─── Input data ───
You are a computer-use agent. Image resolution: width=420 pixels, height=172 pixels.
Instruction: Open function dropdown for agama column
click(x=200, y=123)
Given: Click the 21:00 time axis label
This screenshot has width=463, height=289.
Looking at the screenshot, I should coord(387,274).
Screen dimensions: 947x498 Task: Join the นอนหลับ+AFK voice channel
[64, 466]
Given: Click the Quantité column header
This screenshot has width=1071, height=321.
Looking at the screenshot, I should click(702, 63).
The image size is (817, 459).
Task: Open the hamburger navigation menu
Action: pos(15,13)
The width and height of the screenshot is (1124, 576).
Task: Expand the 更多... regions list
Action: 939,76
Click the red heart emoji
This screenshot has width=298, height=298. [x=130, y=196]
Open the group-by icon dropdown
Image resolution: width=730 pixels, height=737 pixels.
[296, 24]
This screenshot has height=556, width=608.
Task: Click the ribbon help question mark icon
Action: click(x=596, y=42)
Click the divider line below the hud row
───
─── Input data ───
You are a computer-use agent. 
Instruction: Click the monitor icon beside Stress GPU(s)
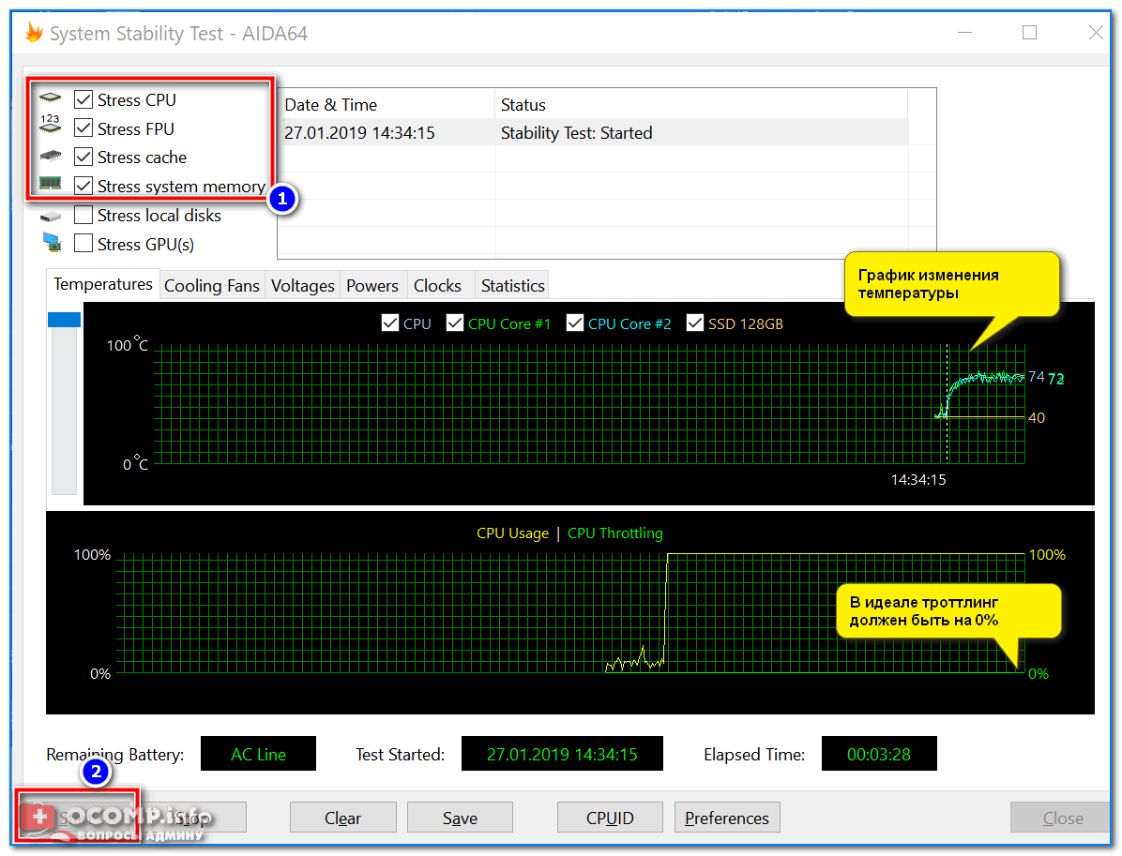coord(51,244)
───
What is needed is a verbatim copy of every line in the records above from the one containing "Screen dimensions: 947x498" down to the one containing "Click the divider line below the hud row", both included, and nothing more.

Screen dimensions: 947x498 Task: Join the นอนหลับ+AFK voice channel
[64, 466]
Given: Click the Quantité column header
This screenshot has width=1071, height=321.
Looking at the screenshot, I should click(702, 63).
The image size is (817, 459).
Task: Open the hamburger navigation menu
Action: pos(15,13)
The width and height of the screenshot is (1124, 576).
Task: Expand the 更多... regions list
Action: 939,76
Click the red heart emoji
This screenshot has width=298, height=298. [x=130, y=196]
Open the group-by icon dropdown
Image resolution: width=730 pixels, height=737 pixels.
[296, 24]
This screenshot has height=556, width=608.
Task: Click the ribbon help question mark icon
Action: click(x=596, y=42)
Click the divider line below the hud row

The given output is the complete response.